• **Your instructions**
Exactly the lines from the one with "Task: Tap the (띵동 띵동) system notice" through the end of the material are to be output, both included, with no other text.

• **Data supplied**
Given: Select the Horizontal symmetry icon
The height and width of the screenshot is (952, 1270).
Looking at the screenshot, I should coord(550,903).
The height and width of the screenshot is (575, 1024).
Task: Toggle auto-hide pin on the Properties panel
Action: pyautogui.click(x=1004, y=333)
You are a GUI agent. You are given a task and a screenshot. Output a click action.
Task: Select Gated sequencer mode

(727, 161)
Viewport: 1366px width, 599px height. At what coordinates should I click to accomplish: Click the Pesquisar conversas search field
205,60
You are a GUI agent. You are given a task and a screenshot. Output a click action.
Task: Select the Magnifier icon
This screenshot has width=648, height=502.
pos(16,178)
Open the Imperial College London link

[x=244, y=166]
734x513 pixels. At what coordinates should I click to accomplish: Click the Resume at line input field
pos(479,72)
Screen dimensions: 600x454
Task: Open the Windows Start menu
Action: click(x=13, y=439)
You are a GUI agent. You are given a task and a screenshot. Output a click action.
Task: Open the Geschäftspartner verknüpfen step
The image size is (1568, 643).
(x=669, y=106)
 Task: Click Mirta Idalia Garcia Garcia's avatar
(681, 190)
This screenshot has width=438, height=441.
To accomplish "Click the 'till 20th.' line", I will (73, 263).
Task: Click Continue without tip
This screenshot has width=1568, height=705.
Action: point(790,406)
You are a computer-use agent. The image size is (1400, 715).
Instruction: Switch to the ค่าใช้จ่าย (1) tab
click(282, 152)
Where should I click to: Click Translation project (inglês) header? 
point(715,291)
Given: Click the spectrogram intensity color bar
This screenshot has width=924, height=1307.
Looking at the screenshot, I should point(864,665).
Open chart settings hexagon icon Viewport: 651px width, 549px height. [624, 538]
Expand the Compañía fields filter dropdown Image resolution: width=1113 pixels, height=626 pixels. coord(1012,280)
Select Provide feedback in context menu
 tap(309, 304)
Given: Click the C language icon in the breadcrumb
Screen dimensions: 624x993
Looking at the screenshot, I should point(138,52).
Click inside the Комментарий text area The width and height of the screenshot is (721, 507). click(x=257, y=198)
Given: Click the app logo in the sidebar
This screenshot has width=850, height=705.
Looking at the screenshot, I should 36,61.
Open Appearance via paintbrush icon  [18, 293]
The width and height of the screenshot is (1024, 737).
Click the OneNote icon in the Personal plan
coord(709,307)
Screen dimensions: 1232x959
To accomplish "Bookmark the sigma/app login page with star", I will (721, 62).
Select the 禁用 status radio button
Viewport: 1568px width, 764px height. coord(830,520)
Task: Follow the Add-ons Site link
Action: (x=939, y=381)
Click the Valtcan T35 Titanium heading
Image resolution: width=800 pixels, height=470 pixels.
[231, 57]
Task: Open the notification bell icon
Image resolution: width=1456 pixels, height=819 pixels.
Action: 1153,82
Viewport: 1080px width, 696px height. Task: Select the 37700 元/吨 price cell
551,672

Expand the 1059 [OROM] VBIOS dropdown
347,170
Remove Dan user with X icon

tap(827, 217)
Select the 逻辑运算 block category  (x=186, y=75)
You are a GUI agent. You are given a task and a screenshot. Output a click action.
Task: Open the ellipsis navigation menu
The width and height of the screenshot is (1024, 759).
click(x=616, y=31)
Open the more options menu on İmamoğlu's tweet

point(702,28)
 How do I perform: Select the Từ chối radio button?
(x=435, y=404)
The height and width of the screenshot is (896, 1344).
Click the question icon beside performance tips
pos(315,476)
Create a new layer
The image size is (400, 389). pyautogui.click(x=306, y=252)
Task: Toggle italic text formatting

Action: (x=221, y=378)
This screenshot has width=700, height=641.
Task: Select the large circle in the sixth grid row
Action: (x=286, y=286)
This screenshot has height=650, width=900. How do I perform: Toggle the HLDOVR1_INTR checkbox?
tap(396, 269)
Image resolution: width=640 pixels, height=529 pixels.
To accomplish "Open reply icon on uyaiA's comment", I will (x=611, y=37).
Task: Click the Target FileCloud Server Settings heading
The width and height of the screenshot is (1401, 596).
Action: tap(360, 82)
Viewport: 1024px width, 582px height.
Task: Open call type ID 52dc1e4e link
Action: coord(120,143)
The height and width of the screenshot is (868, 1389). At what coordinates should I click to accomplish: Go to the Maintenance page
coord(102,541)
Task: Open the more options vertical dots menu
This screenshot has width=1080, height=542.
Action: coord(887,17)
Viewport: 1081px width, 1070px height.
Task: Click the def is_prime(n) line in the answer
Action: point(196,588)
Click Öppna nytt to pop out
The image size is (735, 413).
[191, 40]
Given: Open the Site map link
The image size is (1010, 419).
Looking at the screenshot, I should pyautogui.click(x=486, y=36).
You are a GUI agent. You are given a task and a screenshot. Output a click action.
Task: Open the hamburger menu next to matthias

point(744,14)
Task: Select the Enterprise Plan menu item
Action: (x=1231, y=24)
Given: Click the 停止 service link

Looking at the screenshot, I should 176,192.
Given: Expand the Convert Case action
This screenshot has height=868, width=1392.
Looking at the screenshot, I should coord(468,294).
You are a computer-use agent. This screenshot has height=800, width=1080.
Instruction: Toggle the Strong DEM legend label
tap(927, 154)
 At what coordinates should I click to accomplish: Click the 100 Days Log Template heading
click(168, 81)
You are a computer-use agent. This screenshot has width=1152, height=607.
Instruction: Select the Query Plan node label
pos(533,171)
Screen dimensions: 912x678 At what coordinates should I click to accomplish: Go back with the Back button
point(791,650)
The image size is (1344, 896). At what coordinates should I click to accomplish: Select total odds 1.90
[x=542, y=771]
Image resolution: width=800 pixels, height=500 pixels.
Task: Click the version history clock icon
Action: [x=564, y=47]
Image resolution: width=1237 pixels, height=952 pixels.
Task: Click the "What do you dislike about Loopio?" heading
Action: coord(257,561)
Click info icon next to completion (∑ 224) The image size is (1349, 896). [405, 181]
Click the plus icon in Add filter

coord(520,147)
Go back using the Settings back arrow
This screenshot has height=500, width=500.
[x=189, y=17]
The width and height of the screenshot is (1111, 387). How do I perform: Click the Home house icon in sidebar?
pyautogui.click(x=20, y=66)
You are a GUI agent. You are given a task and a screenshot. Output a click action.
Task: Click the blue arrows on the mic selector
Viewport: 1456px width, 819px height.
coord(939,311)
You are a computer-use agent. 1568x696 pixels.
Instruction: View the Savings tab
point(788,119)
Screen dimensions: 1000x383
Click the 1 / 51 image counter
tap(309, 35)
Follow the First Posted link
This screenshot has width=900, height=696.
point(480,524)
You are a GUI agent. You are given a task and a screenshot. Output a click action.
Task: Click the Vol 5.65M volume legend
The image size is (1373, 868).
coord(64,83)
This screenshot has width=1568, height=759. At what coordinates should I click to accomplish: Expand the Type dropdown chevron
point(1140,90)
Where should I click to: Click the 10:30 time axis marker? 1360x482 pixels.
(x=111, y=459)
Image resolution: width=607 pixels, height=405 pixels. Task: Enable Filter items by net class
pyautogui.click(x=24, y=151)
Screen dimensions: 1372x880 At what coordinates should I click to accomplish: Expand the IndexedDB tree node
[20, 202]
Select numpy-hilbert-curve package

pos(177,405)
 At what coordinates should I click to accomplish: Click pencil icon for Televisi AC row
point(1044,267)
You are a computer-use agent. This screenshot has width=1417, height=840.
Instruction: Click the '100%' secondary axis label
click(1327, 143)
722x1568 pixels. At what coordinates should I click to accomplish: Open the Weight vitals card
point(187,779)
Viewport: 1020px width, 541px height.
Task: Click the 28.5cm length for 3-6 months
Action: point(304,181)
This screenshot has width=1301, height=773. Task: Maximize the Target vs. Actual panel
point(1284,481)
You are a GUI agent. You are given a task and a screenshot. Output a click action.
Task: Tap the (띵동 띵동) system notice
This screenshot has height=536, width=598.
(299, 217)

• **Response to the task**
Task: Tap the (띵동 띵동) system notice
This screenshot has height=536, width=598.
(299, 217)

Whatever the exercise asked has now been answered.